- _Assignment_
Please repeat, exactly as written, every line from the one containing "Where should I" through the last line of the records, both included, and leave out any pictures.

=== Section Start ===

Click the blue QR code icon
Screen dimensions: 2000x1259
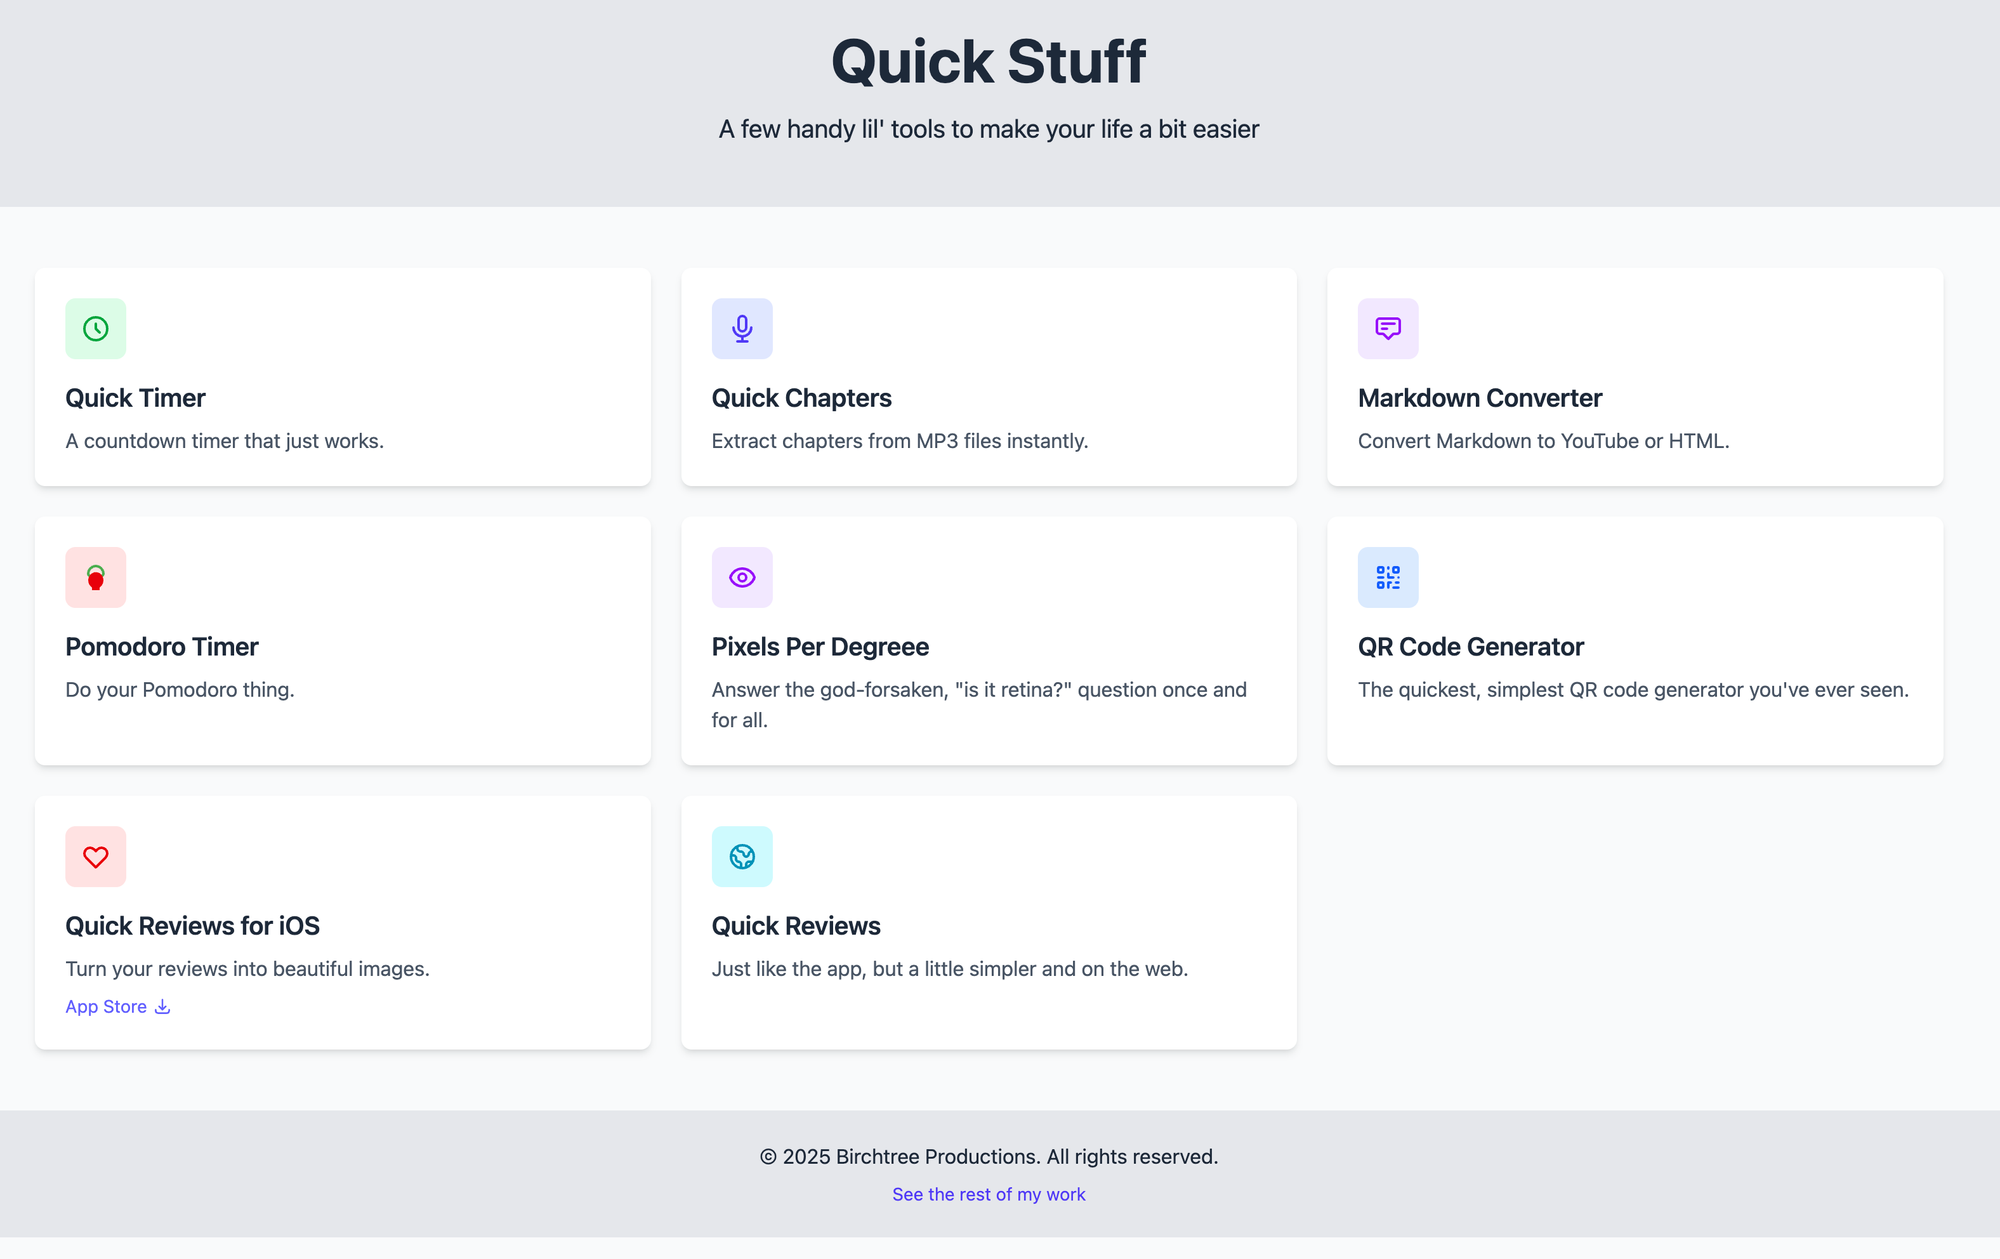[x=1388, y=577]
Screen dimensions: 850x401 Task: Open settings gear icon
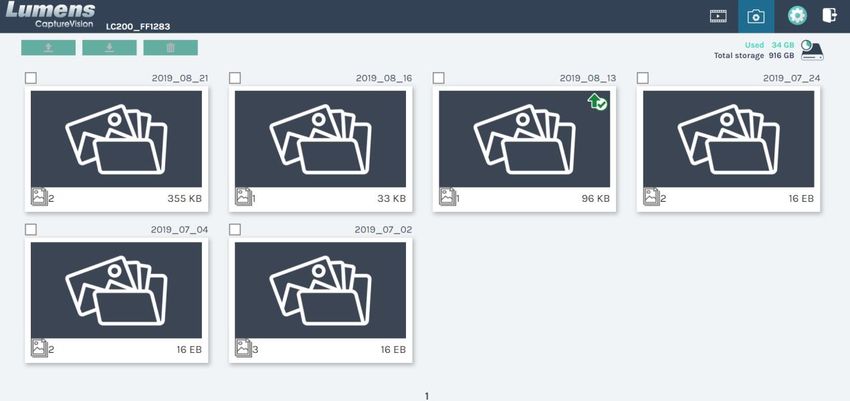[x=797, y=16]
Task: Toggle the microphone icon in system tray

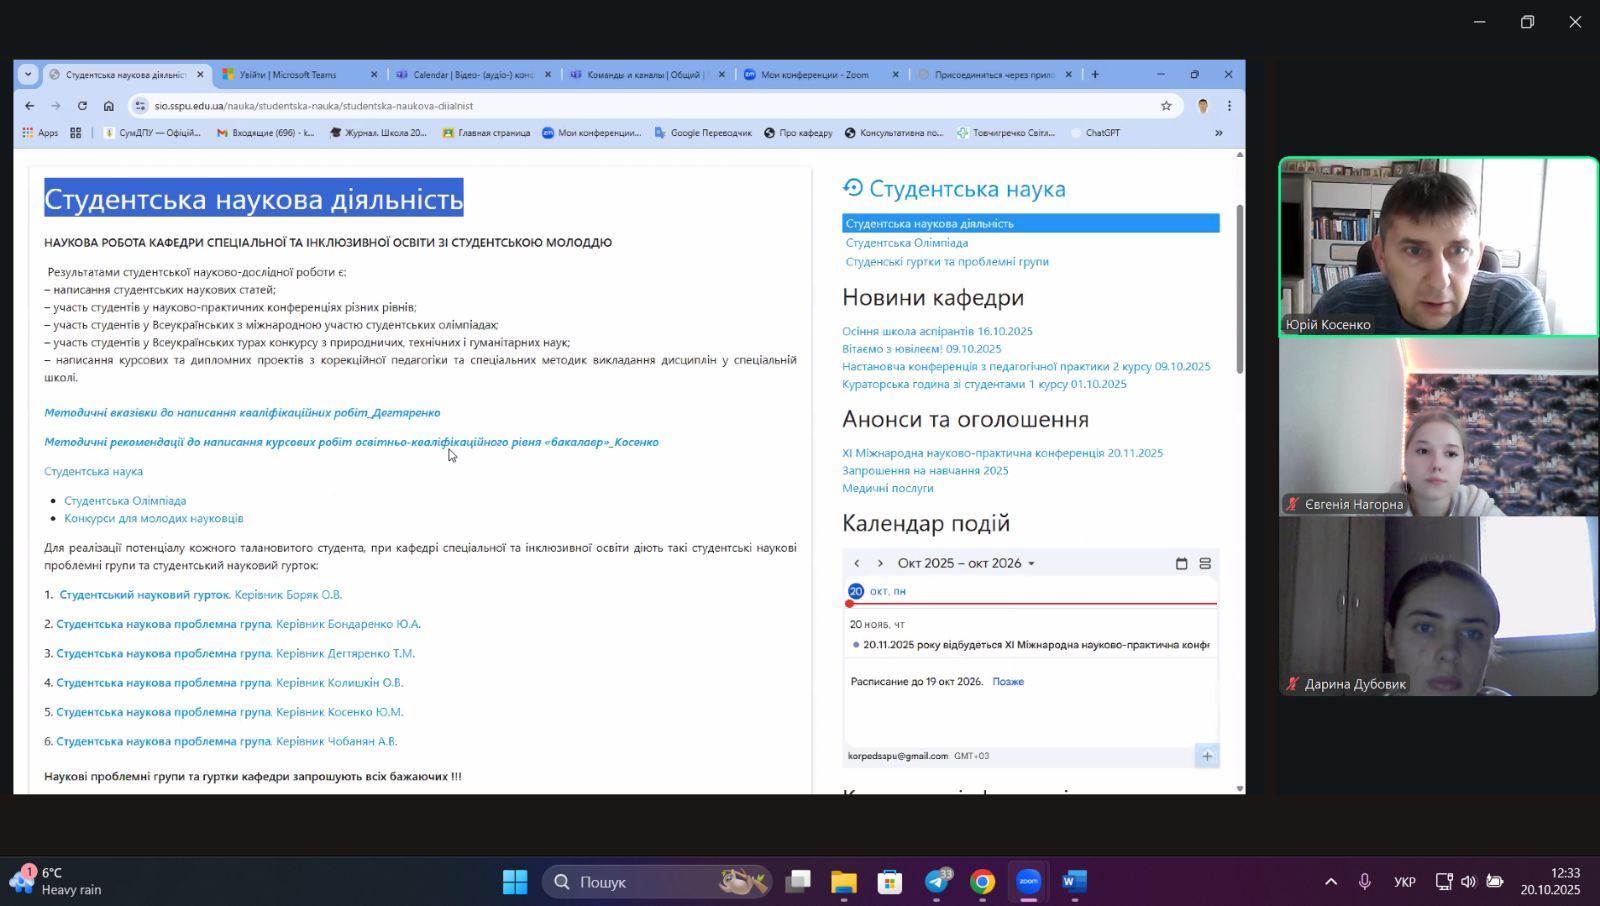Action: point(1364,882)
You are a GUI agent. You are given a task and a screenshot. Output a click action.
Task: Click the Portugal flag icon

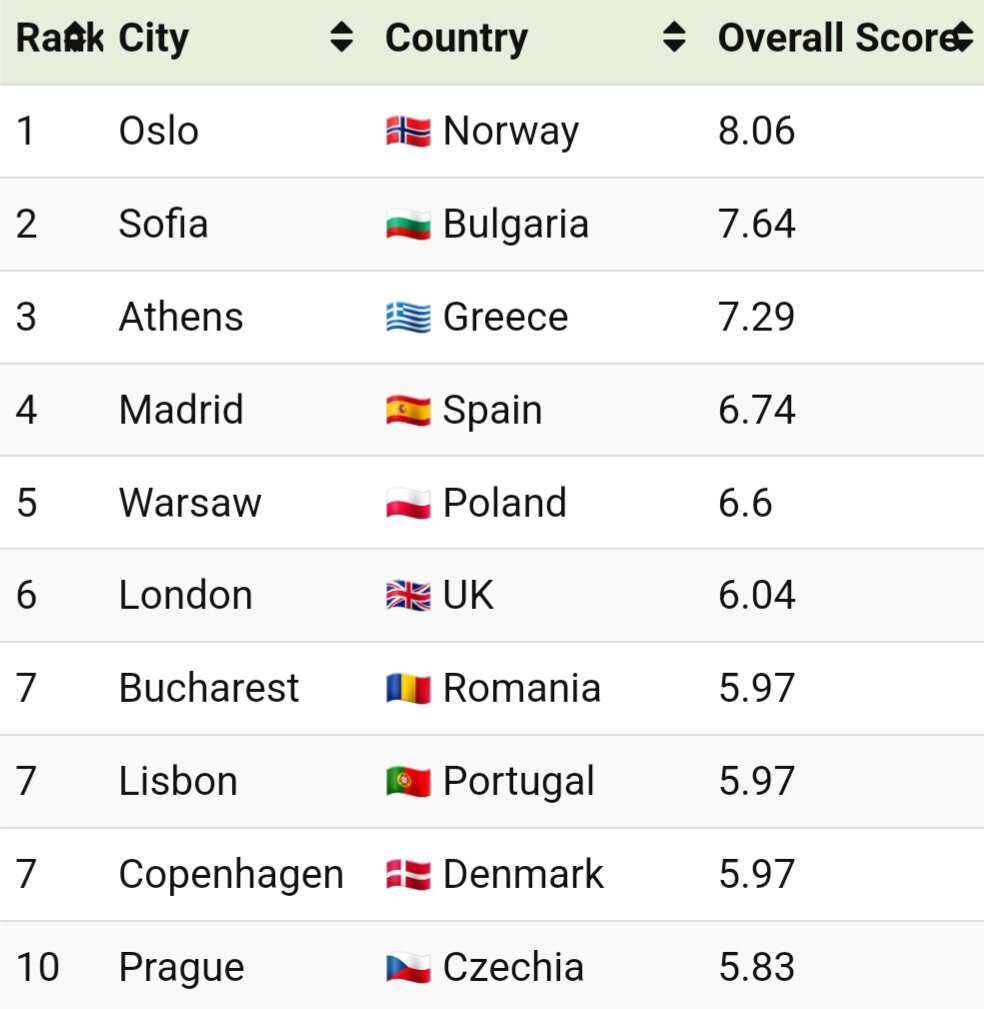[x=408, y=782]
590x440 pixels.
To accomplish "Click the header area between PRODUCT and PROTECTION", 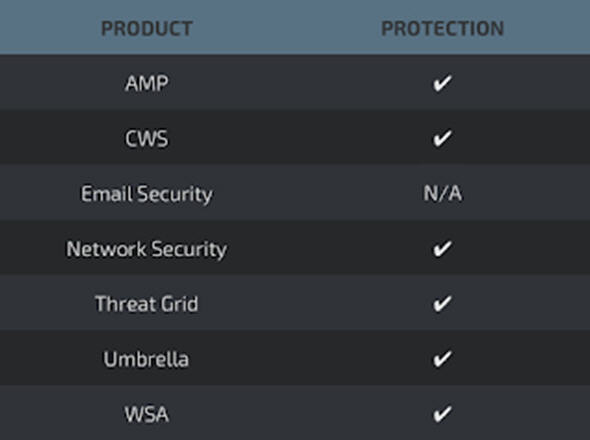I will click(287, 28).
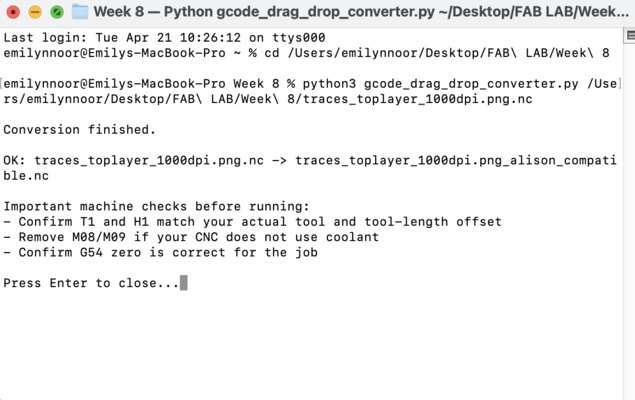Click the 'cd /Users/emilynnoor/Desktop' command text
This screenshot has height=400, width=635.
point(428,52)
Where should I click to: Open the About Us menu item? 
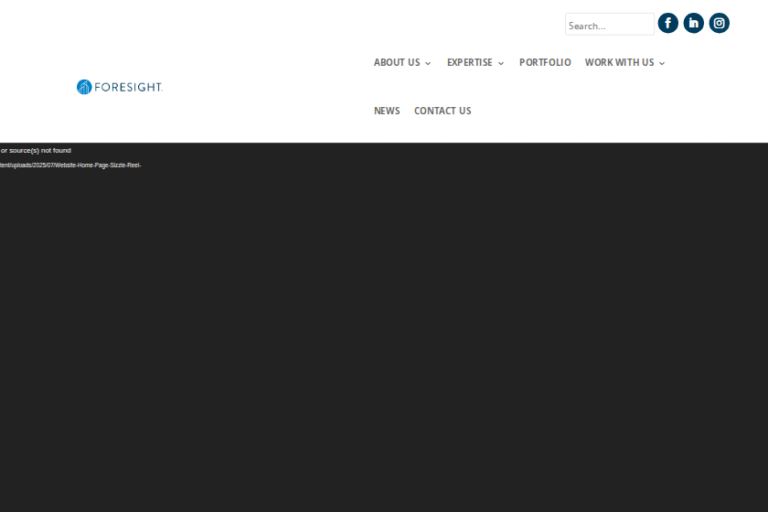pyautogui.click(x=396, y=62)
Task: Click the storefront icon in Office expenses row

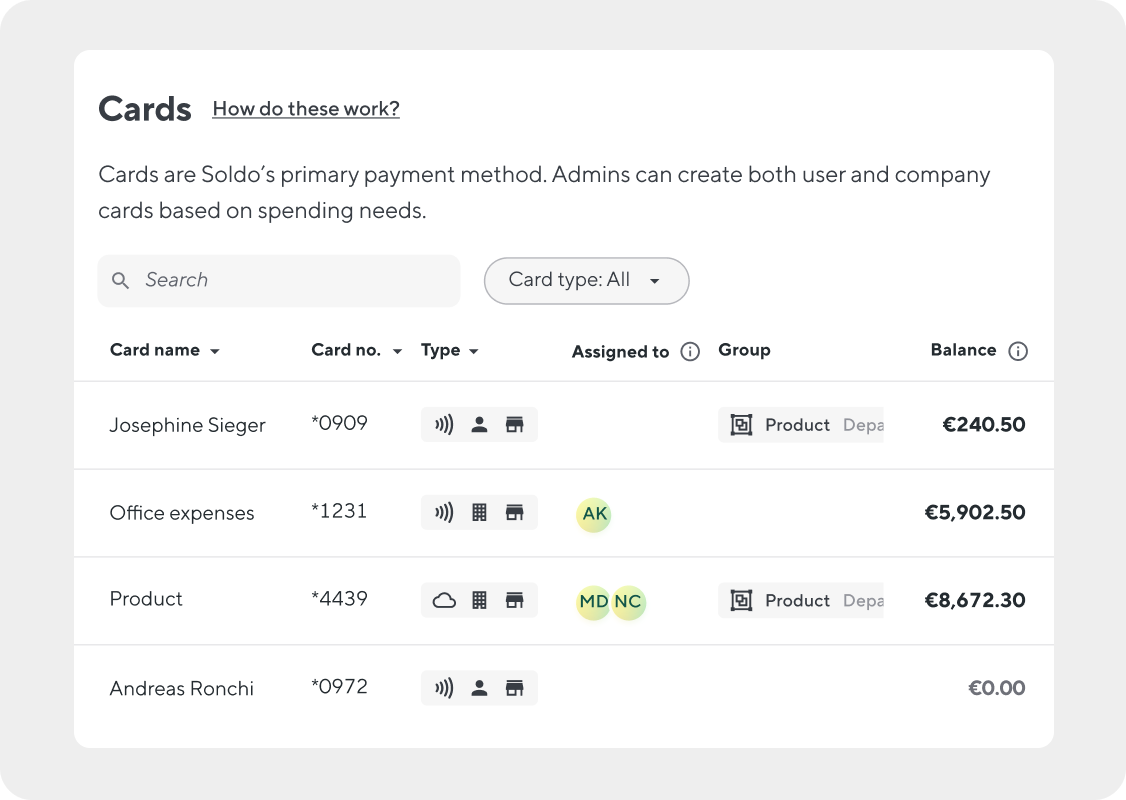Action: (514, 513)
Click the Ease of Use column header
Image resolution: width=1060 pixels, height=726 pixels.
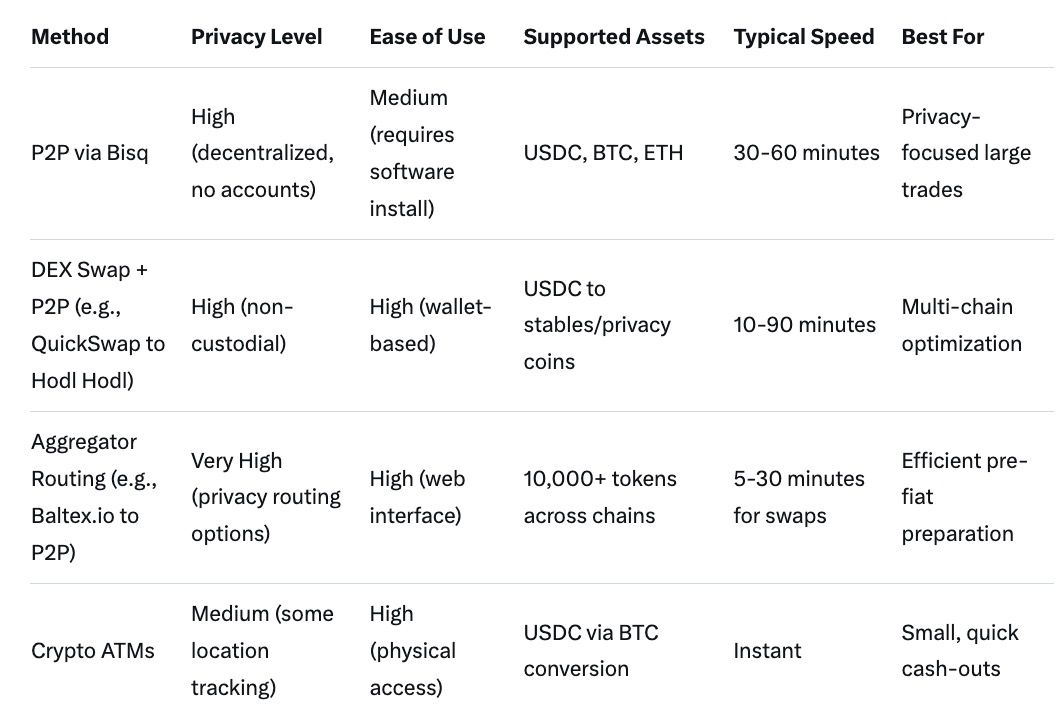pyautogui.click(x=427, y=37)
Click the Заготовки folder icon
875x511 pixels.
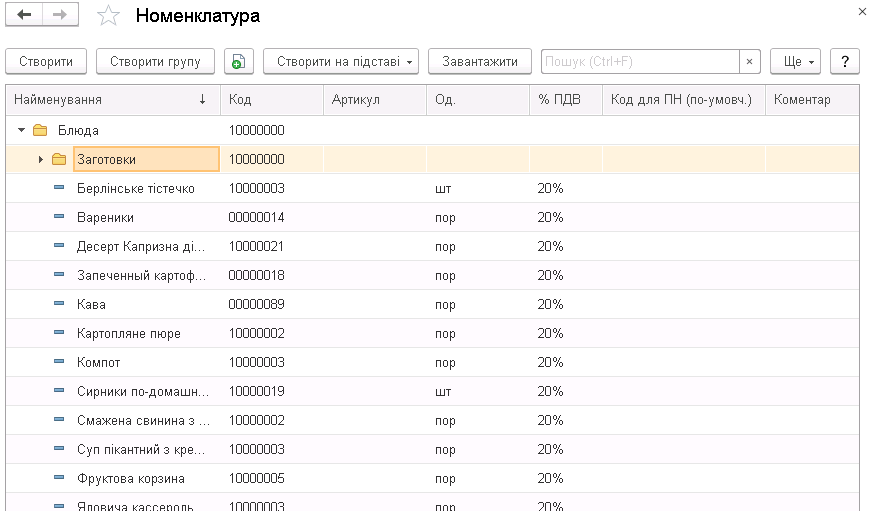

=== Section End ===

- _Expected answer_
Where should I click to: Open the About Us menu item? 
pyautogui.click(x=396, y=62)
Task: Click the storefront icon in Office expenses row

Action: (514, 513)
Click the Ease of Use column header
Image resolution: width=1060 pixels, height=726 pixels.
pyautogui.click(x=427, y=37)
Click the Заготовки folder icon
875x511 pixels.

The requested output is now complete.